Forecasts consumers' willingness to pay more for branded milk likely to be short lived.


By Sarina Locke.

Amid the dairy crisis, consumers are continuing to buy branded and more expensive milk.

Social media is full of pictures of empty fridge shelves at supermarkets, with the branded milk in short supply — but the consumer support could be short-lived, according to agribusiness analyst David McKinna.

“There’s always going to be a surge at the start, in the country and in the inner-city,” he said.

Dr McKinna said since the dollar per litre of milk was introduced, specialty brands like A2 milk, and regional labels had sold well to “millennials” in capital cities, who also favoured free-range or organic products.

“But at the end of the day, consumers are battling and if you can save yourself $10 a week by buying [supermarket-label] milk, you will. It’s short-term and fairly marginal,” he said.

“There will be a lot of social media while it’s in the headlines, but I think then it will start to waver.”

With branded milk disappearing off the supermarket shelves, 20,000 Facebook users have shared a post questioning whether supermarkets are “holding back other brands of milk until they sell theirs”.

In another Facebook post, Jo Bennett argued the same.

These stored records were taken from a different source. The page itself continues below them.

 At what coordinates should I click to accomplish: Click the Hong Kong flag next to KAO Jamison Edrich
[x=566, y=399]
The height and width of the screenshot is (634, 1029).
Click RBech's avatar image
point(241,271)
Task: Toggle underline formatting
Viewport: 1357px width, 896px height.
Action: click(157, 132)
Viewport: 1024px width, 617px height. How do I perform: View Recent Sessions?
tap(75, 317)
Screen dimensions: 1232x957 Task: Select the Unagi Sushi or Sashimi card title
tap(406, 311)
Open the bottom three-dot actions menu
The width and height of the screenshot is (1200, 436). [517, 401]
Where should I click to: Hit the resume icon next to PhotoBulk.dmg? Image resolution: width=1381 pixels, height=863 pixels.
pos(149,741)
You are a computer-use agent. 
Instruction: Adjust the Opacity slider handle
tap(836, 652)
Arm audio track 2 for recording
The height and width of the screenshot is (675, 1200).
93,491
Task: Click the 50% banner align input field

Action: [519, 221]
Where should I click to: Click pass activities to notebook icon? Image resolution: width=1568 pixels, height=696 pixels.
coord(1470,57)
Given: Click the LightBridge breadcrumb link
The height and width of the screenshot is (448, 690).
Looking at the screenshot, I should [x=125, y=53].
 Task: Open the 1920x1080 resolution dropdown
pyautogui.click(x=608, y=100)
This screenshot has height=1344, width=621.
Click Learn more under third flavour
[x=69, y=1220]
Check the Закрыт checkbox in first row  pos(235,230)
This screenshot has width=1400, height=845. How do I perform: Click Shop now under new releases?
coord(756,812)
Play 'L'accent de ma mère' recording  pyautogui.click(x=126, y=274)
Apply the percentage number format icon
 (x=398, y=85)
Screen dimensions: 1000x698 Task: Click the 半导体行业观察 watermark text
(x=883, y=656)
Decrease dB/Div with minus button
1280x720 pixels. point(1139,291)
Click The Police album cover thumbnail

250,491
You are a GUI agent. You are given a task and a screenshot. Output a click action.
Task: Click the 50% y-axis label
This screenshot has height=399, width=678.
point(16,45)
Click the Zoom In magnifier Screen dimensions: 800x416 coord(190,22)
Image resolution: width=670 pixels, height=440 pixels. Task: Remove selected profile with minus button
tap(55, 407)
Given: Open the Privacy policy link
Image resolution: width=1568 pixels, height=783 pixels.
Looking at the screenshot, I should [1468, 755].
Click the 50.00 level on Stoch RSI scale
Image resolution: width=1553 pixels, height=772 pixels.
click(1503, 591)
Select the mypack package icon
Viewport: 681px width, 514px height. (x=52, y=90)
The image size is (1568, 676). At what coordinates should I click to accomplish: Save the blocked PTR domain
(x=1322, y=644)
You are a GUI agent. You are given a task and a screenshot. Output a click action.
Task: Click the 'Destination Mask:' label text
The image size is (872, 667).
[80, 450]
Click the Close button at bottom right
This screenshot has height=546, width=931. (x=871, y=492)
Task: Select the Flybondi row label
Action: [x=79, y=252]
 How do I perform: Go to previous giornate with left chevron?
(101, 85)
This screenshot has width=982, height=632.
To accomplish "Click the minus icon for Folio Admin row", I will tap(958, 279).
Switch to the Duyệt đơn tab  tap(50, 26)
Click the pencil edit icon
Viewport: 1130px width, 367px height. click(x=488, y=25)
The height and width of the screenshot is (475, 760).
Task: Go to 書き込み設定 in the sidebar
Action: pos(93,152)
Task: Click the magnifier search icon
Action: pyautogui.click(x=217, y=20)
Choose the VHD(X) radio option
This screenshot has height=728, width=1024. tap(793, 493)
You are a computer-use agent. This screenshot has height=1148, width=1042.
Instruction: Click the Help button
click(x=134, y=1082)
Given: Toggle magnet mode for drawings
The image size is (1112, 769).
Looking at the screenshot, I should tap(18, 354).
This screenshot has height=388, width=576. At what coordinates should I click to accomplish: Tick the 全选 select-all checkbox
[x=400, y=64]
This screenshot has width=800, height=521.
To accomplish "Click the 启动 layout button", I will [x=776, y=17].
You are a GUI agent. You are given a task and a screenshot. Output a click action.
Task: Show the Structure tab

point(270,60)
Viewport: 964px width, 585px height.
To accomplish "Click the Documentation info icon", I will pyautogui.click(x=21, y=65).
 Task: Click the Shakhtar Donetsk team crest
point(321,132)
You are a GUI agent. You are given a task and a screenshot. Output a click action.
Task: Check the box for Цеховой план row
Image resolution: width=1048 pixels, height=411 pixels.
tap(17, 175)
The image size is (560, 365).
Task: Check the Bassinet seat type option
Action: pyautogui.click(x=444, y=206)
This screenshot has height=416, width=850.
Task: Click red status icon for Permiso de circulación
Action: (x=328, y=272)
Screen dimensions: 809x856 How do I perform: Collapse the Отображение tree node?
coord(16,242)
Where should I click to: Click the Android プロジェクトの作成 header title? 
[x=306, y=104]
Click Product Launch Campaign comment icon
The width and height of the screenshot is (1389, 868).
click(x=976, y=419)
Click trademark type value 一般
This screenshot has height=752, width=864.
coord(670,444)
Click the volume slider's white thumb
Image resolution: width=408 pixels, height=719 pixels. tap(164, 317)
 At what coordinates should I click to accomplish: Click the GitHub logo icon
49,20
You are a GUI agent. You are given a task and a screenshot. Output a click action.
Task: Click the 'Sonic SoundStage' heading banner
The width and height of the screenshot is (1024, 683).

“At 10am the Coles Birallee Wodonga fridge looked like this.

“Where is the Kiewa milk? There are reports of branded milk not being stocked until the ‘Coles’ milk sells. Well I’m not buying your ‘Coles’ branded products. NONE OF THEM!! And I’m buying my meat, fruit & veg elsewhere. Your customers have had enough of your lack of support to Australian products. You’ve been put on notice Coles. You’ve reduced your cash register operators forcing us to serve ourselves and tried to monopolise the store with your own brand. Well we’ve had enough. Watch us buy our produce elsewhere.”

But Coles Facebook page was defensive.

“Hi Jo, thanks for taking the time to get in touch. It’s not correct that our team are not restocking milk until Coles Brand has sold, our team have actually increased order volumes to try and keep up with the recent increase in demand for brand name milk.
“We can assure you that we’re committed to supporting a vibrant dairy farming sector and we’ll work with our farmers and dairy processors to ensure the long term health of the industry. We’ll share your feedback with our team.”

Supermarkets windfall from private label

Dr McKinna said Coles and Woolworths were guilty for their part in driving down the price of fresh milk, and forcing processors to cut their payments to farmers since 2011.


Coles’ offer to give 20 cents for every litre from a new milk brand, to 2600 Victorian farmers in crisis, through an independent fund, showed Coles was “on the back foot”, Dr McKinna said.

“The $1 a litre milk has had an extraordinary impact on the dairy industry,” he said.

“I calculated it was transferring about $250 million a year from the dairy farmers and processors to consumers and supermarkets.

“It’s had a profound impact and it’s got to the stage where the viability of our food supply has been threatened in some areas.

“It’s not only in our dairy but also fruit and vegetables selling way below the cost of production and it’s simply not sustainable.

“So you can see why people are cynical about the 20 cent per litre rebate [by Coles]. It’s very small, when people are losing hundreds of thousands of dollars per farm.”

With McKinna’s calculation, 80 to 90 per cent of all fresh milk sold in supermarkets is their own private label, and the supermarkets have come to dominate the fresh milk space, selling 60 per cent of all fresh milk sales.

With farmers producing milk at below the cost of production, Dr McKinna said consumers need to be more aware of why they need to pay more for milk.